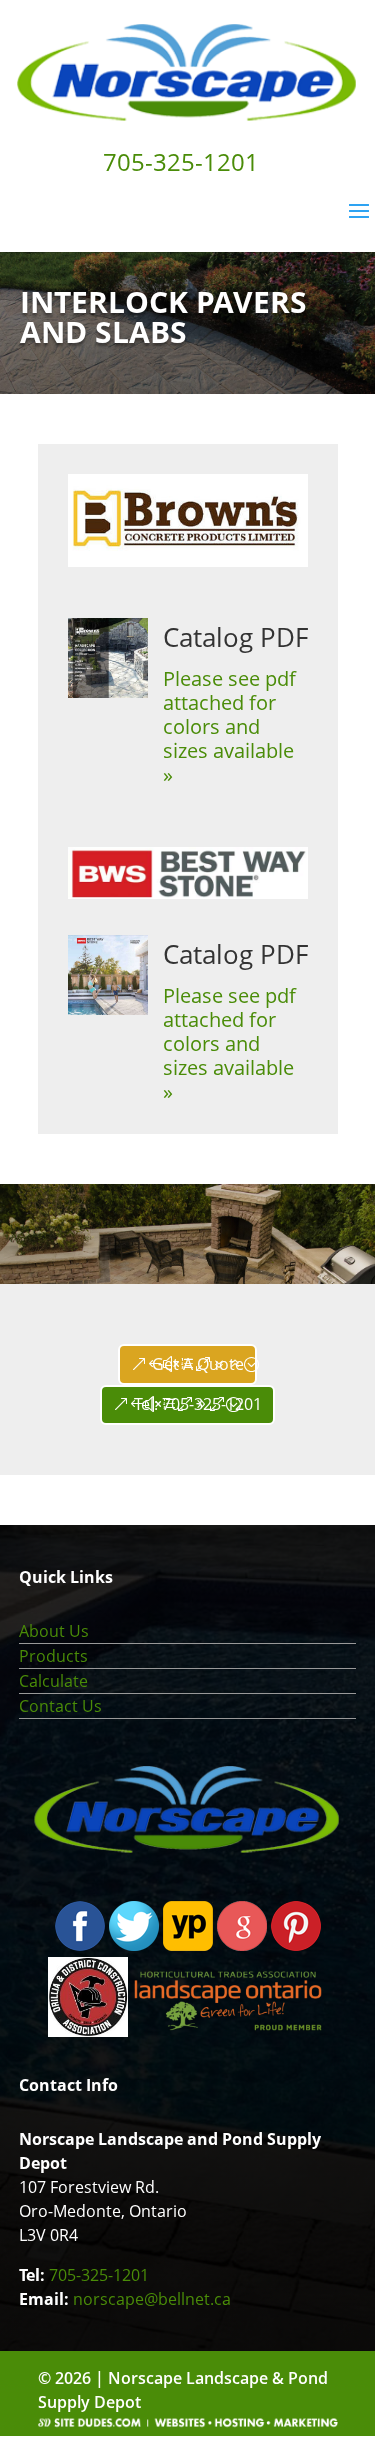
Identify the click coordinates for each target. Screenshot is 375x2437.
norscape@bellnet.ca (152, 2299)
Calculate (53, 1681)
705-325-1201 (99, 2275)
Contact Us (60, 1706)
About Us (54, 1631)
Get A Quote (198, 1364)
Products (53, 1656)
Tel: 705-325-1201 (198, 1404)
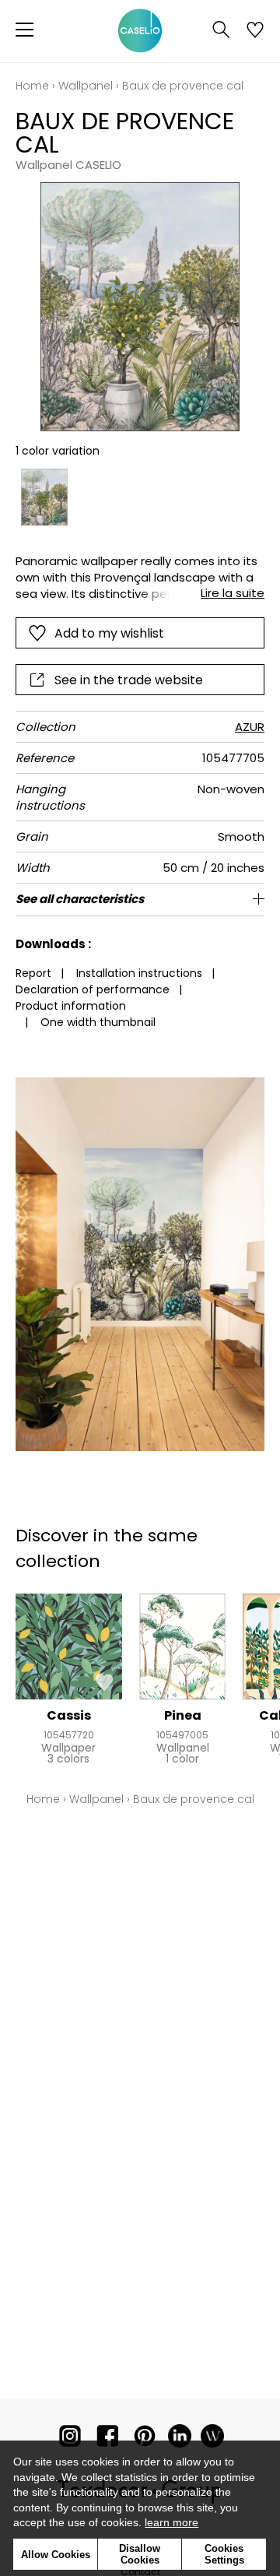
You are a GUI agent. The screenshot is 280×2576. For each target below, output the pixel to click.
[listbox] (140, 497)
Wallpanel (85, 85)
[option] (44, 497)
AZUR (249, 727)
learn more (171, 2522)
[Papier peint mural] (212, 2439)
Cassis (69, 1715)
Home (32, 85)
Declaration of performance (93, 989)
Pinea (182, 1715)
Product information (71, 1006)
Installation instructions (139, 973)
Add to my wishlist (109, 633)
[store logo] (140, 31)
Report (33, 973)
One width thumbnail (98, 1022)
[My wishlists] (255, 31)
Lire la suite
^^^^^^^^^^^^^^^^
EXERCISE DIRECTIONS ▸
Please return all of the material above exactly, minus any pictures.

EXERCISE RESULT ▸
Identify the click coordinates for each target. Screenshot is 375x2437.
norscape@bellnet.ca (152, 2299)
Calculate (53, 1681)
705-325-1201 (99, 2275)
Contact Us (60, 1706)
About Us (54, 1631)
Get A Quote (198, 1364)
Products (53, 1656)
Tel: 705-325-1201 (198, 1404)
You are a GUI agent. The screenshot is 280×2576. For each target below, output the pixel to click.
[listbox] (140, 497)
Wallpanel (85, 85)
[option] (44, 497)
AZUR (249, 727)
learn more (171, 2522)
[Papier peint mural] (212, 2439)
Cassis (69, 1715)
Home (32, 85)
Declaration of performance (93, 989)
Pinea (182, 1715)
Product information (71, 1006)
Installation instructions (139, 973)
Add to my wishlist (109, 633)
[store logo] (140, 31)
Report (33, 973)
One width thumbnail (98, 1022)
[My wishlists] (255, 31)
Lire la suite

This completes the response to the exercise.